How to track social media KPIs
1. Using native solutions: This approach involves using the analytic features that come built-in with social networking platforms. These integral tools are free plus easy to use.
2. Using custom reports: Sometimes, you must record all your key performance indicators in one place. So, this one involves placing those KPIs into a single document. Charts, graphs, and tables make your data more readable—and there are several templates online to download and use for free. Check your spreadsheet or document application for templates or extensions to make this happen.
3. Using social media management tools: Sophisticated apps like Hootsuite or Klipfolio will make your analytics work more accessible and appealing with high-end organization and presentation.

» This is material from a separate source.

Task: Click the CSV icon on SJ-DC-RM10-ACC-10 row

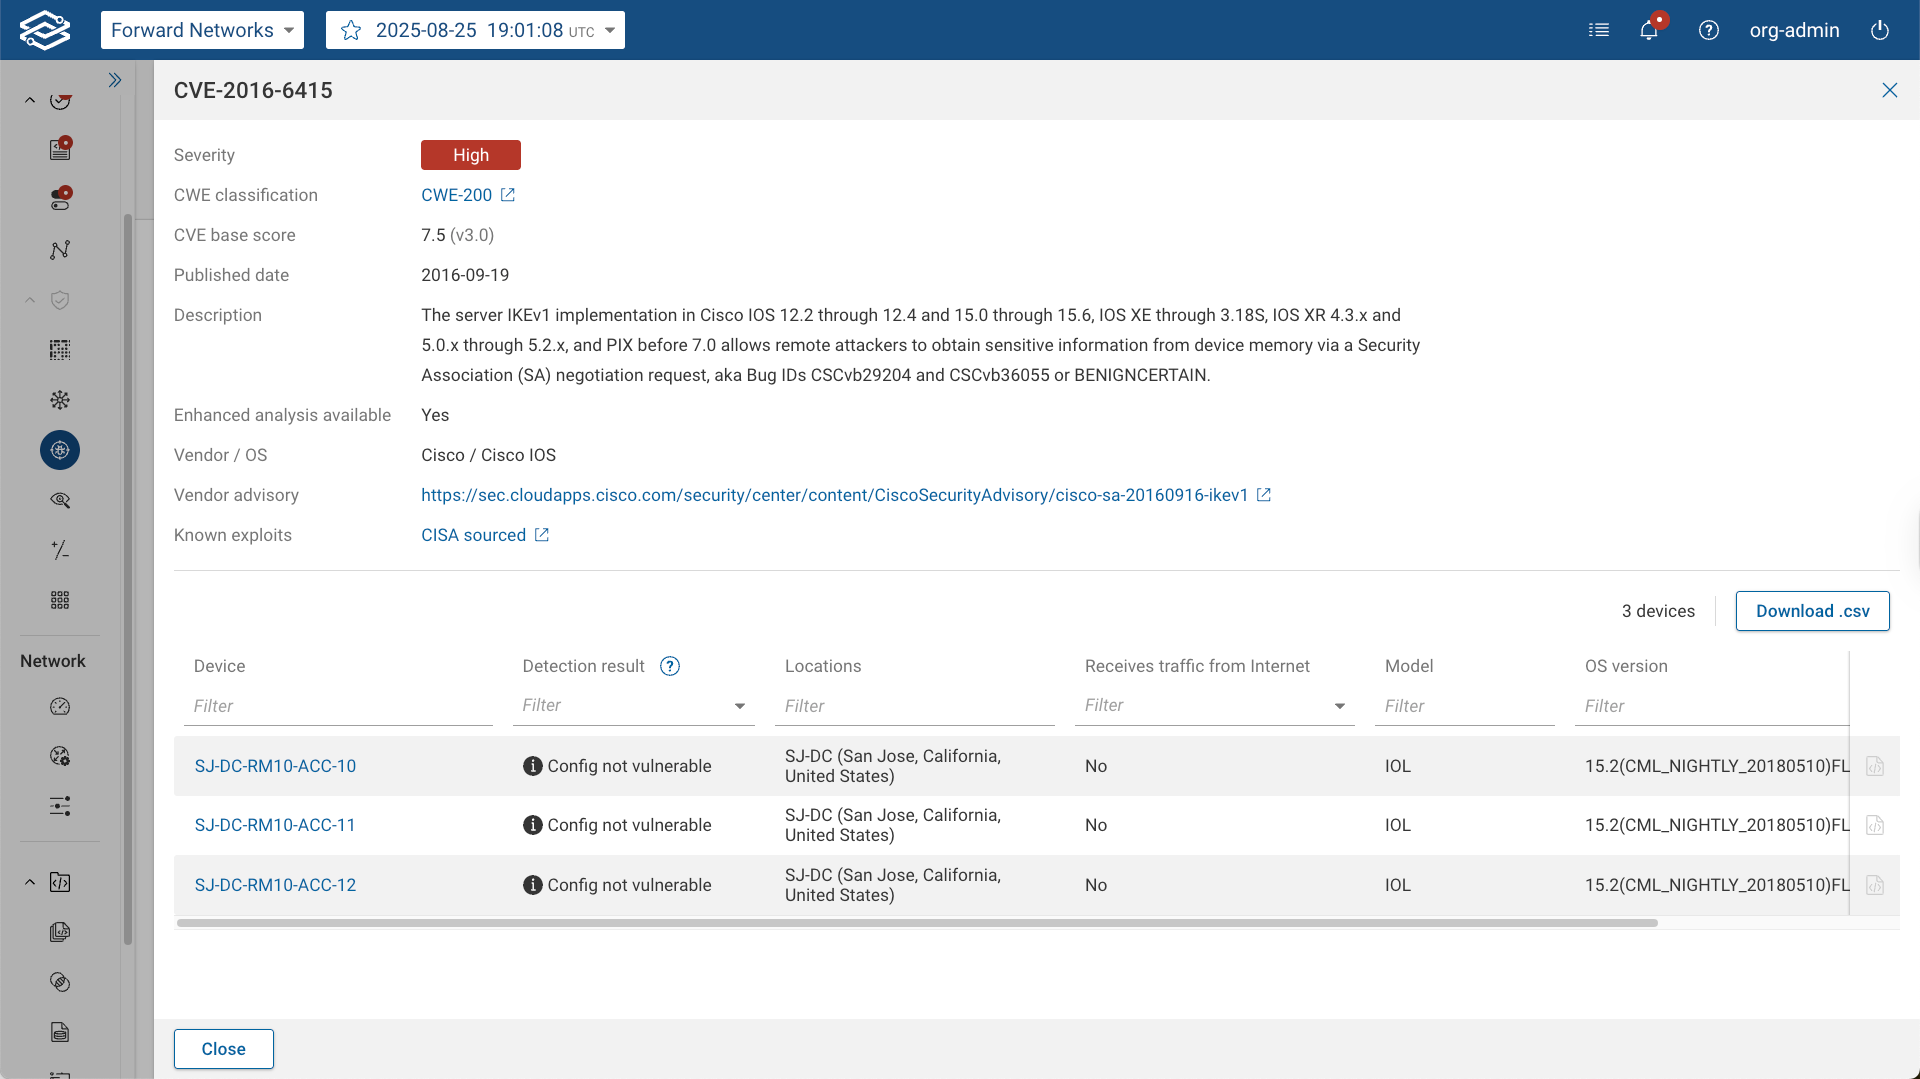Action: click(x=1875, y=766)
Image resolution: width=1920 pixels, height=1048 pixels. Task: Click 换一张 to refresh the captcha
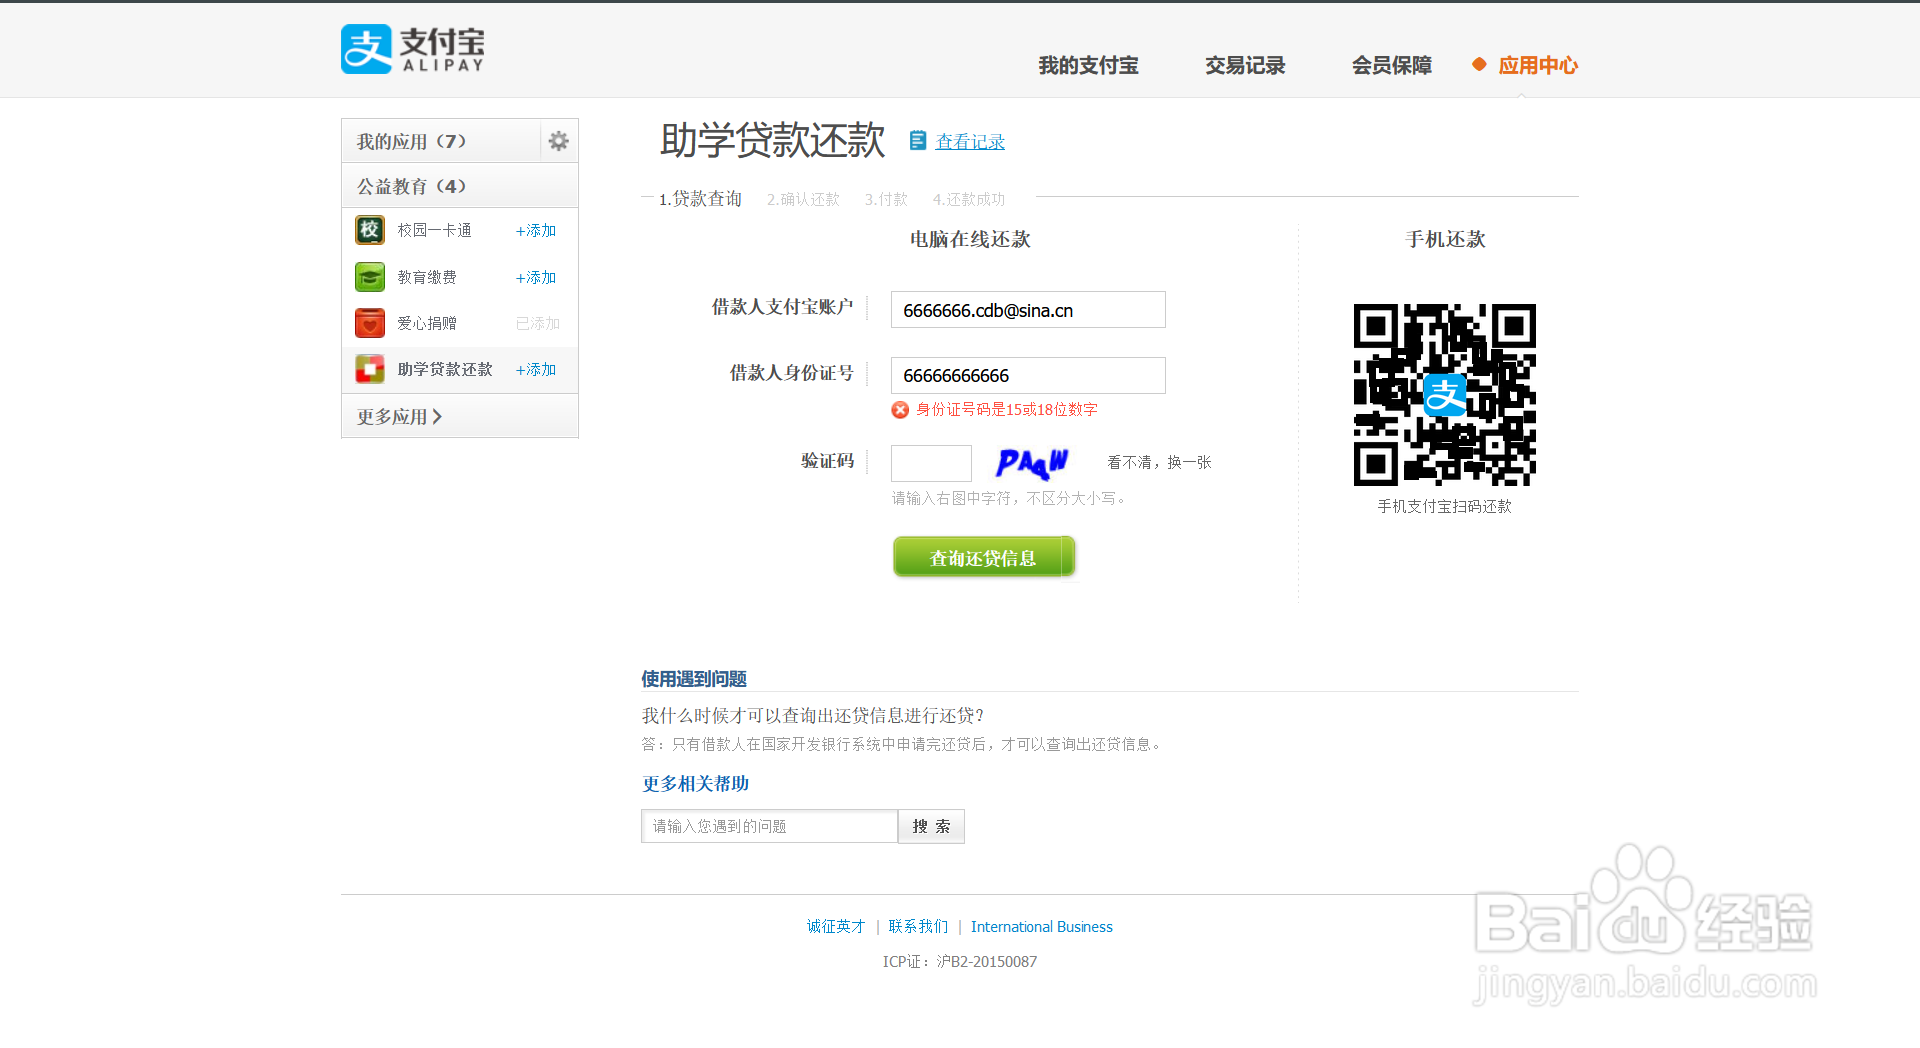[x=1188, y=462]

How do you measure social media ROI?
Your ROI measurement boils down to profit divided by investment, multiplied by 100. So, social media ROI shows how financially effective your social media strategy is.
For a practical measure, brands need tools like Google Analytics, Kissmetrics, Facebook Pixel, Cyfe, Cloud BI (by RJ Metrics), Customer Lifetime Value Calculator, or the native analytics/insights feature of your favorite social platform. You assign values to specific KPIs and analyze your results accordingly.
Key takeaways
Key Performance Indicators will reveal whether your brand is making progress in any given aspect.
Keeping track is the only way to determine the best move in the future. So, find the right KPIs for your brand, keep a close eye on them, and juxtapose the metrics with your business objectives.